**Task statement:**
Rewrite all of the data below with "computer-use agent" swapped for "desktop automation agent" everywhere it occurs, keeping every other character as it is.

Start Recorded data

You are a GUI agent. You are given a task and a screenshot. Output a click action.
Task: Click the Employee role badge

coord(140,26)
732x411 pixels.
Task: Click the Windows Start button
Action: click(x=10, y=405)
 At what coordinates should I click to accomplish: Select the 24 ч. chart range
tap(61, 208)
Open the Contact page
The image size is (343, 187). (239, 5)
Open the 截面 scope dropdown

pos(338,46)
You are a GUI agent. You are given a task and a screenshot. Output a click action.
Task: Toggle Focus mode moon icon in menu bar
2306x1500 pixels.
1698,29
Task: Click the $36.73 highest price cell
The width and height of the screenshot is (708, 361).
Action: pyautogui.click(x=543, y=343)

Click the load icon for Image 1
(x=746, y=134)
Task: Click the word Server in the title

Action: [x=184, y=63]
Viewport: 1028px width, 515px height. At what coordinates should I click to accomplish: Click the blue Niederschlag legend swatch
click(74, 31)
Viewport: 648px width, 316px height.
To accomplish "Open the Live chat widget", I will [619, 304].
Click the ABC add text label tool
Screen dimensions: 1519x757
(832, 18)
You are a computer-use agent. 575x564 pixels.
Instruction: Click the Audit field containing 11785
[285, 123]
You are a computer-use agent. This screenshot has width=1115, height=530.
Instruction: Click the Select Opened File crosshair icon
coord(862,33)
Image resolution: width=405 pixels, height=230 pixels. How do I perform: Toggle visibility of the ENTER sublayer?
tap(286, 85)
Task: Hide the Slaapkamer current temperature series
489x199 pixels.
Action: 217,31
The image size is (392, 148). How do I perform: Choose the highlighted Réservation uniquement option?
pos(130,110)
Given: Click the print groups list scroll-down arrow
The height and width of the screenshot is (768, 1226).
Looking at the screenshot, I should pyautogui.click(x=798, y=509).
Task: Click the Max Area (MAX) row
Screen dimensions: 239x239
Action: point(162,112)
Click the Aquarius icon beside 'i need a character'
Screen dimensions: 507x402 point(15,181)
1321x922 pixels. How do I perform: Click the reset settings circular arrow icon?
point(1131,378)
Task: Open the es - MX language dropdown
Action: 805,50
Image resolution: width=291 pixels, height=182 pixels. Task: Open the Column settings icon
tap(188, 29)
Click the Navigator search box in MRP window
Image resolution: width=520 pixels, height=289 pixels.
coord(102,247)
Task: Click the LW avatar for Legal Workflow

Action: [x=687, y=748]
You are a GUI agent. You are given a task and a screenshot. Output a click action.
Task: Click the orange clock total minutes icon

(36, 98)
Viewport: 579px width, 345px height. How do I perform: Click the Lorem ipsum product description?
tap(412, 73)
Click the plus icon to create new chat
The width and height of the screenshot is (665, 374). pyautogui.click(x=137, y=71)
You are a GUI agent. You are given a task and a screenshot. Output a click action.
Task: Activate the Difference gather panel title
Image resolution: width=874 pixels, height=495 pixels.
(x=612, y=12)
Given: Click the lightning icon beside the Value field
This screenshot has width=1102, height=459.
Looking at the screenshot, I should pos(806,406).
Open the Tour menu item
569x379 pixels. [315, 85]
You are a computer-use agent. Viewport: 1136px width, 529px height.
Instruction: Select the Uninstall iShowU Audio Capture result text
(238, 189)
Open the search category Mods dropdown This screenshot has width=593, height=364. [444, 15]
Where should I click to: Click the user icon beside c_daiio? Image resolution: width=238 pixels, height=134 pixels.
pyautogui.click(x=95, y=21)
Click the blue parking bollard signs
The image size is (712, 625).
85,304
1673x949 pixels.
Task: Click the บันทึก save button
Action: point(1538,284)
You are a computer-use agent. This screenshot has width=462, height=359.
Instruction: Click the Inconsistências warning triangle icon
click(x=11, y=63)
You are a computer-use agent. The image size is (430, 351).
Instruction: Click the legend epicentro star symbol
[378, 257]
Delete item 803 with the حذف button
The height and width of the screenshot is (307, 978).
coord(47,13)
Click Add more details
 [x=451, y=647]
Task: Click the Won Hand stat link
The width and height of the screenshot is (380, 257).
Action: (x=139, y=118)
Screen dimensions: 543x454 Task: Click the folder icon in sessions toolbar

End Recorded data

**The answer:**
You are a GUI agent. You are given a task and a screenshot. Output a click action.
Task: Click the Employee role badge

coord(140,26)
732x411 pixels.
Task: Click the Windows Start button
Action: click(x=10, y=405)
 At what coordinates should I click to accomplish: Select the 24 ч. chart range
tap(61, 208)
Open the Contact page
The image size is (343, 187). (239, 5)
Open the 截面 scope dropdown

pos(338,46)
You are a GUI agent. You are given a task and a screenshot. Output a click action.
Task: Toggle Focus mode moon icon in menu bar
2306x1500 pixels.
1698,29
Task: Click the $36.73 highest price cell
The width and height of the screenshot is (708, 361).
Action: pyautogui.click(x=543, y=343)

Click the load icon for Image 1
(x=746, y=134)
Task: Click the word Server in the title

Action: [x=184, y=63]
Viewport: 1028px width, 515px height. At what coordinates should I click to accomplish: Click the blue Niederschlag legend swatch
click(74, 31)
Viewport: 648px width, 316px height.
To accomplish "Open the Live chat widget", I will [619, 304].
Click the ABC add text label tool
Screen dimensions: 1519x757
(832, 18)
You are a desktop automation agent. 575x564 pixels.
Instruction: Click the Audit field containing 11785
[285, 123]
You are a desktop automation agent. This screenshot has width=1115, height=530.
Instruction: Click the Select Opened File crosshair icon
coord(862,33)
Image resolution: width=405 pixels, height=230 pixels. How do I perform: Toggle visibility of the ENTER sublayer?
tap(286, 85)
Task: Hide the Slaapkamer current temperature series
489x199 pixels.
Action: 217,31
The image size is (392, 148). How do I perform: Choose the highlighted Réservation uniquement option?
pos(130,110)
Given: Click the print groups list scroll-down arrow
The height and width of the screenshot is (768, 1226).
Looking at the screenshot, I should pyautogui.click(x=798, y=509).
Task: Click the Max Area (MAX) row
Screen dimensions: 239x239
Action: point(162,112)
Click the Aquarius icon beside 'i need a character'
Screen dimensions: 507x402 point(15,181)
1321x922 pixels. How do I perform: Click the reset settings circular arrow icon?
point(1131,378)
Task: Open the es - MX language dropdown
Action: 805,50
Image resolution: width=291 pixels, height=182 pixels. Task: Open the Column settings icon
tap(188, 29)
Click the Navigator search box in MRP window
Image resolution: width=520 pixels, height=289 pixels.
coord(102,247)
Task: Click the LW avatar for Legal Workflow

Action: [x=687, y=748]
You are a GUI agent. You are given a task and a screenshot. Output a click action.
Task: Click the orange clock total minutes icon

(36, 98)
Viewport: 579px width, 345px height. How do I perform: Click the Lorem ipsum product description?
tap(412, 73)
Click the plus icon to create new chat
The width and height of the screenshot is (665, 374). pyautogui.click(x=137, y=71)
You are a GUI agent. You are given a task and a screenshot. Output a click action.
Task: Activate the Difference gather panel title
Image resolution: width=874 pixels, height=495 pixels.
(x=612, y=12)
Given: Click the lightning icon beside the Value field
This screenshot has width=1102, height=459.
Looking at the screenshot, I should pos(806,406).
Open the Tour menu item
569x379 pixels. [315, 85]
You are a desktop automation agent. Viewport: 1136px width, 529px height.
Instruction: Select the Uninstall iShowU Audio Capture result text
(238, 189)
Open the search category Mods dropdown This screenshot has width=593, height=364. [444, 15]
Where should I click to: Click the user icon beside c_daiio? Image resolution: width=238 pixels, height=134 pixels.
pyautogui.click(x=95, y=21)
Click the blue parking bollard signs
The image size is (712, 625).
85,304
1673x949 pixels.
Task: Click the บันทึก save button
Action: point(1538,284)
You are a desktop automation agent. This screenshot has width=462, height=359.
Instruction: Click the Inconsistências warning triangle icon
click(x=11, y=63)
You are a desktop automation agent. The image size is (430, 351).
Instruction: Click the legend epicentro star symbol
[378, 257]
Delete item 803 with the حذف button
The height and width of the screenshot is (307, 978).
coord(47,13)
Click Add more details
 [x=451, y=647]
Task: Click the Won Hand stat link
The width and height of the screenshot is (380, 257).
Action: (x=139, y=118)
Screen dimensions: 543x454 Task: Click the folder icon in sessions toolbar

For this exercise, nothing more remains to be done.